While our bike came apart I pondered lap times.  Tiger Boy had gone a second faster than us last round, and we really need to beat him.  We ended last round with a fastest time of 54:5, so this weekend’s target was to better that.  I remember telling the boys, “I don’t know…  I’d like to think maybe, by the end of the year, we might get to high 53:9s.  Maybe…”  The next thing I knew it was tomorrow already, and Amanda (our team’s guiding light of nutritional pleasures) was handing me a cup of Pedialyte as they gave the third call for Open Twins! 

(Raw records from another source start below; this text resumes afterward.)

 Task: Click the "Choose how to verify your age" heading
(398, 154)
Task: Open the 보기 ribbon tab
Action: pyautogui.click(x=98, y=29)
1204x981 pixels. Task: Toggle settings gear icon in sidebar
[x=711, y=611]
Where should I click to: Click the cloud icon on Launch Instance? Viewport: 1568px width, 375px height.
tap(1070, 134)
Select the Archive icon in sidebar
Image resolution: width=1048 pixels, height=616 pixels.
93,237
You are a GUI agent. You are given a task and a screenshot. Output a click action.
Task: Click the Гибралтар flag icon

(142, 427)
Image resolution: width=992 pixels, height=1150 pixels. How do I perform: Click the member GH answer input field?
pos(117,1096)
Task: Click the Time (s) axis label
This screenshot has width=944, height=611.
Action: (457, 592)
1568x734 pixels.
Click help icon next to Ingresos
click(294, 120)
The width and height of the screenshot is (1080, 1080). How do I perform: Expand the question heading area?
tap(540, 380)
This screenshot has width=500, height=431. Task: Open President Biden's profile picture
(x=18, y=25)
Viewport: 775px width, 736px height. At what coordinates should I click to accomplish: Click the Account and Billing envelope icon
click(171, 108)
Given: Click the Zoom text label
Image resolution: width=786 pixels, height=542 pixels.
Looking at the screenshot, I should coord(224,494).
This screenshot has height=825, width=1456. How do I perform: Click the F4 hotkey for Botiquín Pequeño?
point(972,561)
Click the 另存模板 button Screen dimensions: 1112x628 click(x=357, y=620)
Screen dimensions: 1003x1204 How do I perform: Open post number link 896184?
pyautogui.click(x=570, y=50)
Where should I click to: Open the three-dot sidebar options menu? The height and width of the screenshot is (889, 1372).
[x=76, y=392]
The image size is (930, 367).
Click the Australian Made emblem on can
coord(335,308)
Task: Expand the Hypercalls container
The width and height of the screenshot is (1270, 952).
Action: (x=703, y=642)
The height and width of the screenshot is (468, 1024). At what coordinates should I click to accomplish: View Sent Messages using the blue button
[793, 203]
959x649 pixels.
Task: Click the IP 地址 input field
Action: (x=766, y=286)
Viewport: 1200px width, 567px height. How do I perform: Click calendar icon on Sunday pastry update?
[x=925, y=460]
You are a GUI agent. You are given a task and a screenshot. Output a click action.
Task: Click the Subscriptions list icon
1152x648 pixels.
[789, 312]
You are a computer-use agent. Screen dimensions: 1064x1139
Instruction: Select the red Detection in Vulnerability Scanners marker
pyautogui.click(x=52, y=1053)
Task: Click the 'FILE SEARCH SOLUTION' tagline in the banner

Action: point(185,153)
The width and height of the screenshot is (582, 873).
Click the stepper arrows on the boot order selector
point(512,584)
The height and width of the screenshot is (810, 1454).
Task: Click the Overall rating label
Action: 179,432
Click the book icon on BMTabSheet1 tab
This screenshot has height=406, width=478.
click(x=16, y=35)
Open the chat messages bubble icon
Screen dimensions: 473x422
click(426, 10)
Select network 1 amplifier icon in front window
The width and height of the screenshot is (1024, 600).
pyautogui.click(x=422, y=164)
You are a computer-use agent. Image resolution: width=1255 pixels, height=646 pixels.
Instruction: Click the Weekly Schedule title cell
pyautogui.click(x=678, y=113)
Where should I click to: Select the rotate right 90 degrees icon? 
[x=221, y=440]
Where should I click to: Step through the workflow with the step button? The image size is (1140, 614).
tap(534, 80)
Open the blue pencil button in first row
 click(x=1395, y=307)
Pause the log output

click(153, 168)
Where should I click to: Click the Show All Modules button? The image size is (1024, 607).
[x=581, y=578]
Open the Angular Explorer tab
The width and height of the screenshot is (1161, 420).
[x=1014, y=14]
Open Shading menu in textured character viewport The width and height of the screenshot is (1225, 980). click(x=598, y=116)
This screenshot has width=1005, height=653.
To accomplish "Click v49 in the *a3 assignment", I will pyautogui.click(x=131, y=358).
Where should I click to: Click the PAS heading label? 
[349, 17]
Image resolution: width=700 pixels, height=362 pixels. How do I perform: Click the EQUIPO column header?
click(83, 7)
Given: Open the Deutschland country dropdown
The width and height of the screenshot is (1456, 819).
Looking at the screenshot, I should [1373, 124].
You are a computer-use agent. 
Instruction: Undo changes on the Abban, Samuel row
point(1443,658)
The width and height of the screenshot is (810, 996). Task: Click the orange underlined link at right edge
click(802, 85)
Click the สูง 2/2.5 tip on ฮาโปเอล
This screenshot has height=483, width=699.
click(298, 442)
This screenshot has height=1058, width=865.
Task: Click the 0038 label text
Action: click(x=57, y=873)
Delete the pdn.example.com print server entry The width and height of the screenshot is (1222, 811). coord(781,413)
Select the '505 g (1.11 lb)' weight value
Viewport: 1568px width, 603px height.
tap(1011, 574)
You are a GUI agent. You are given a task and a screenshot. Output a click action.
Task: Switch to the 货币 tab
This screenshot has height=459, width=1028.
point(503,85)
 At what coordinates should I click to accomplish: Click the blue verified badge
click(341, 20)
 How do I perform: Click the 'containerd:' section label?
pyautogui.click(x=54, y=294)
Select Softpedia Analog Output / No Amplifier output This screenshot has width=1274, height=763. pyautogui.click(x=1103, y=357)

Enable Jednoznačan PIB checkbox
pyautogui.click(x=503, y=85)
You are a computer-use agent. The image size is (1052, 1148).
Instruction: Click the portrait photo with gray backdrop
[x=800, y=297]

I have to say it’s been an honor lining up next to Randolph on his RC8R, and Siglin on his 1098R.  Even Tiger Boy on his 1198S.  I feel like the orange cheddar cheese in the middle of a fire breathing horsepower sandwich propped up next to them.  I gave Tiger the nod, wedged my left toe up into our swingarm spool, and pushed my shoulders as far over the bars as I could.  I didn’t nail the holeshot, but we were clear of Metz going into turn one at least.   At this point we had one mission – run and hide as long as possible.  I was surprised to be so close to Siggy and Randolph coming out of turn two.  I know that sounds ridiculous, it’s like a quarter mile, but those guys are on a speed train headed for another galaxy.  We all went through three together, four, and then five.  I thought of Joe, hoping he had a camera on this.  Just one shot, for the history books, then we could fade into the distance like the Superduke team we’re supposed to be.  Once we headed out of six I knew we were toast, but what the hell I gave it everything we had anyway.  And then the strangest thing happened.  Going into nine, on the brakes and over the hill we actually made it back to them.  Now I thought of killing Joe if he didn’t catch this moment of historical idiocracy.  I felt like Alex Criville back in the days of him stalking Doohan like a Xerox machine on steroids.   We all went into turn ten, us just a click off Randolph’s hiney, as I wished we’d left the horn mounted.  I so would have loved one of those “honk if you love Superdukes” moments..   Once they checked out under the bridge I figured we may have just gapped Tiger Boy, which we had.  So I kept at it, best I could, railing around the tightest, smoothest, quickest lines we could muster.  And that’s where I screwed up, again..  It’s always something with me, what the hell. 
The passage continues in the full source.